To give female academics and others focused on AI their well-deserved and overdue spotlight time, TechCrunch is launching a series of interviews highlighting notable women who have contributed to the AI revolution. Start. As the AI boom continues, we'll be publishing several articles throughout the year highlighting key research that may go unrecognized. Click here for a detailed profile.
Irene Solaiman began her career in AI as a researcher and public policy manager at OpenAI, where she led a new approach to the release of GPT-2, ChatGPT's predecessor. She joined Hugging Face as head of global policy after nearly a year as a manager in AI policy at Zillow. Her responsibilities there range from building and leading the company's AI policy globally to conducting her socio-technical research.
Mr. Solaiman also advises the Institute of Electrical and Electronics Engineers (IEEE), the electronics engineering professional association, on AI issues and is recognized as an expert on AI by the Organization for Economic Co-operation and Development (OECD).
Irene Solaiman, Head of Global Policy, Hugging Face
In short, how did you get started in AI? What attracted you to the field?
Completely non-linear career paths are common in AI. My interest began in the same way that many teenagers with awkward social skills find their passion: through science fiction media. I originally studied human rights policy and then took a course in computer science because I saw AI as a way to address human rights and build a better future. The ability to conduct technical research and lead policy in an area with many unanswered questions and unexplored paths continues to make my job exciting.
What work (in the AI field) are you most proud of?
I am most proud of when my expertise resonates with people across the AI field, especially when writing about release considerations in the complex landscape of release and openness for AI systems. Seeing my paper on AI release gradient frame technology deployment spark discussion among scientists and be used in government reports is a good sign that I'm working in the right direction. Personally, some of the work I am most excited about is around cultural value alignment, with a focus on ensuring that systems work best with the culture in which they are deployed. I'm leaving it there.
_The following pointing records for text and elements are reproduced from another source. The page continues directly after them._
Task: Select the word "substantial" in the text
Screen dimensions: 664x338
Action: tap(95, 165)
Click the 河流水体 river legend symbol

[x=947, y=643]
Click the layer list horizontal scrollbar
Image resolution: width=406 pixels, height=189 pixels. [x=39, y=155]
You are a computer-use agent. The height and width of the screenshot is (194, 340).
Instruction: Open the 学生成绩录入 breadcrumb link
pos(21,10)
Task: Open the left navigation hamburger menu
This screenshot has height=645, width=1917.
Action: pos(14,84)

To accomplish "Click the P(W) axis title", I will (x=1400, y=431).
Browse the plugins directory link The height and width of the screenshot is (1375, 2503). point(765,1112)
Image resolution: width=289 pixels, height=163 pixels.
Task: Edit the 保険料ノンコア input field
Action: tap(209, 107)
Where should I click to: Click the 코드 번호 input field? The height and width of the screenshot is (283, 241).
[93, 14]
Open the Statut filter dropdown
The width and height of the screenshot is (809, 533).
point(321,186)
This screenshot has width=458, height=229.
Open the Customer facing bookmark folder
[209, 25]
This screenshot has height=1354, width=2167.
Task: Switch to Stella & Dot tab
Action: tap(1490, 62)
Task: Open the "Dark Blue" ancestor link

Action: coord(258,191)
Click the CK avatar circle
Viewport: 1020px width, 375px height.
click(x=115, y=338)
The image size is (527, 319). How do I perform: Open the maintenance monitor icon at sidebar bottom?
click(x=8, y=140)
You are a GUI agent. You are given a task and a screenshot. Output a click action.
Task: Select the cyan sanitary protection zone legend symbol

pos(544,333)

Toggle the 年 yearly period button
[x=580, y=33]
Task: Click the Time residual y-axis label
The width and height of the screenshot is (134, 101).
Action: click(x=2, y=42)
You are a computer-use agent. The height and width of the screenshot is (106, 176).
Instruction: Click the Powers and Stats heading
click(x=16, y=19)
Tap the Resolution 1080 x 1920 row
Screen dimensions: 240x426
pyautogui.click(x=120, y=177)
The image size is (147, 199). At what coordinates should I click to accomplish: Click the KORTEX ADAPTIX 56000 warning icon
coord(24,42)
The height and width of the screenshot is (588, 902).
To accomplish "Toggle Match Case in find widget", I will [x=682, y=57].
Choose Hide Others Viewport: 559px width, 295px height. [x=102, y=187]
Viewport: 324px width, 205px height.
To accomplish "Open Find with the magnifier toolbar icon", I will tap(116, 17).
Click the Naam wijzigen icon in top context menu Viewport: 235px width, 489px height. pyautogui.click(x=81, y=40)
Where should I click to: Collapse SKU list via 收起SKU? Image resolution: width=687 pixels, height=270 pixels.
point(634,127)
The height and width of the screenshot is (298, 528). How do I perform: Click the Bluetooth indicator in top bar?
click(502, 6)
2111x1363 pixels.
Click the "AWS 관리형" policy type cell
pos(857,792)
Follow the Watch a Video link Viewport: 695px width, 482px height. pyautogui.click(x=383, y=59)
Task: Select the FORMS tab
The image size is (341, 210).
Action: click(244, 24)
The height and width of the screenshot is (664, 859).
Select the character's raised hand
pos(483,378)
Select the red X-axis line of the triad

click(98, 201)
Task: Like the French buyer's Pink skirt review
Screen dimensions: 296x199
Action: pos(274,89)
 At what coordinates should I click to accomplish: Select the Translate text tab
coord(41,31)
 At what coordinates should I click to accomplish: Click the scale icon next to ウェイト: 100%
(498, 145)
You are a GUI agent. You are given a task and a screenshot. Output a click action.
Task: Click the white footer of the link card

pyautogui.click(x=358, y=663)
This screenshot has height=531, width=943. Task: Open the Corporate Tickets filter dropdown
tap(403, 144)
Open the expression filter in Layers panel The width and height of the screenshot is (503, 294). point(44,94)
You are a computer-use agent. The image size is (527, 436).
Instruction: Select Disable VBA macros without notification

Working with my wonderful co-author and now dear friend Christy Dennison on the process of adapting language models to society was a soulful experience that shaped the safety and coordination work we do today. project (and lots of debugging time).
How do we overcome the challenges of a male-dominated tech industry and, by extension, a male-dominated AI industry?
I get to work with amazing company leaders who care deeply about the same issues I prioritize, and I'm a co-author of great research that allows me to start every work session with a mini-therapy session. I have found, and continue to find, my talent. Affinity groups are great for building community and sharing tips. The emphasis here is on intersectionality. My community of Muslim and BIPOC researchers continues to inspire me.
What advice would you give to women looking to enter the AI field?
Create a support group where your success is your success. In young people's terms, I think it's a “girl's girl.” The same women and peers who got me into this field are my favorite coffee dates and panicked late-night phone calls before a deadline. One of the best pieces of career advice I've read was given by Mr. Arvind Narayan on the platform formerly known as his Twitter, saying that he is not smarter than anyone, but that he has certain skills. We have established the “Liam Neeson Principle” of having
What are the most pressing issues facing AI as it evolves?
Since the most pressing problems themselves evolve, the meta answer is: International coordination for a safer system for all. People who use and are affected by systems have different preferences and ideas about what is safest for them, even in the same country. And the questions that arise depend not only on how AI evolves, but also on the environment in which it is deployed. Safety priorities and definitions of capability vary by region. For example, a highly digitalized economy increases the threat of cyberattacks on critical infrastructure.
What issues should AI users be aware of?
Technological solutions rarely, if ever, address risks and harms holistically. While there are steps users can take to improve their AI literacy, it is important to invest in a number of safeguards against the risks associated with AI evolution. For example, I'm excited about further research into watermarking as a technical tool. We also need tailored guidance from policymakers, especially regarding the distribution of content generated on social media platforms.
What is the best way to build AI responsibly?
We are constantly reevaluating how we evaluate and implement safety technologies with those affected. Both beneficial applications and potential harms are constantly evolving and require iterative feedback. Measures to improve the safety of AI should be considered collectively as a field. The most popular ratings for the 2024 model are much more robust than the ones I was running in 2019. I'm currently much more bullish on the technical valuation than I am on the Red Team. I believe the utility of human evaluation is very high, but as evidence mounts regarding the mental burden and various costs of human feedback, I am becoming increasingly bullish about standardizing it.
How can investors more effectively promote responsible AI?
They already are! We are pleased to see that many investors and venture capital firms are actively engaging in the safety and policy debate through open letters and Congressional testimony. We would like to hear more from our investors' expertise on what will stimulate small businesses across sectors, especially as the use of AI increases in areas outside of core technology industries.